Model belirlemesi, örneklem hacmi ve tahmin yönteminin yapısal eşitlik modelleri uyum ölçütlerine etkisi

Yapısal Eşitlik modelleri (YEM), ortaya çıkışı 1970’lere dayanan yeni bir metottur. Birçok araştırmacı tarafından, psikolojide, sosyolojide, biyolojide, eğitim araştırmalarında, politik bilimlerde ve pazarlama araştırmalarında kullanılmaktadır. YEM gözlenen değişkenlerin lineer bileşimi olarak yazılabilen çok sayıda içsel ve dışsal gizil değişkeni birlikte ele alan bir modelleme yöntemidir. Bu yüzden, YEM araştırmalarında model uyumunun değerlendirilmesi zorlu bir konudur. YEM’de model uyumunun deneysel olarak değerlendirilmesi ve istatistiksel tahminlerin elde edilmesinde Monte Carlo (MC) simülasyonu yaygın olarak kullanılmaya başlanmıştır. Bu çalışmada, model belirlemesinin, örneklem hacminin ve tahmin yönteminin YEM’de kullanılan uyum ölçütlerine etkisi, bir MC simülasyonu düzenlenerek araştırılmıştır.

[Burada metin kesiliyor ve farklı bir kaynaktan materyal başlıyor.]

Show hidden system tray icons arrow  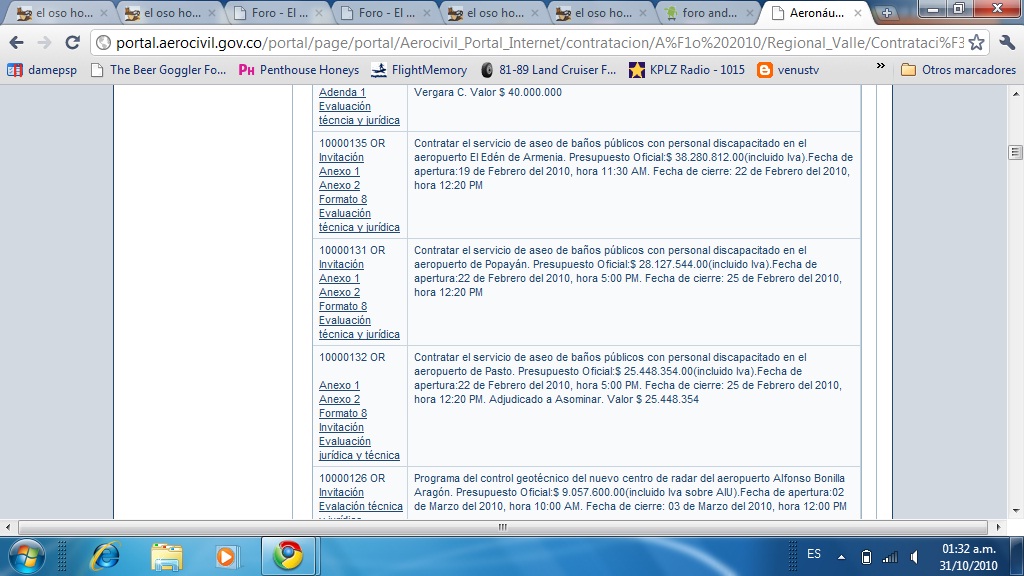(x=841, y=556)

Effects of model misspecification, sample size and estimation methods on structural equation modeling fit indices

Structural Equation Modeling (SEM) is a relatively new method, having its roots in the 1970s. Most applications have been in psychology, sociology, the biological sciences, educational research, political science, and market research. SEM is a modeling technique that can handle a large number of endogenous and exogenous variables, as well as latent variables specified as linear combinations of the observed variables. Because of this reason, the assessment of model fit in structural equation modeling (SEM) has long been a difficult issue in SEM applications. The use of Monte Carlo (MC) simulations for empirical assessment of statistical estimators and model fit is becoming more common in structural equation modeling. In this study, a Monte Carlo simulation study was conducted to investigate the effects on structural equation modeling (SEM) fit indices of, model specification, sample size and estimation method.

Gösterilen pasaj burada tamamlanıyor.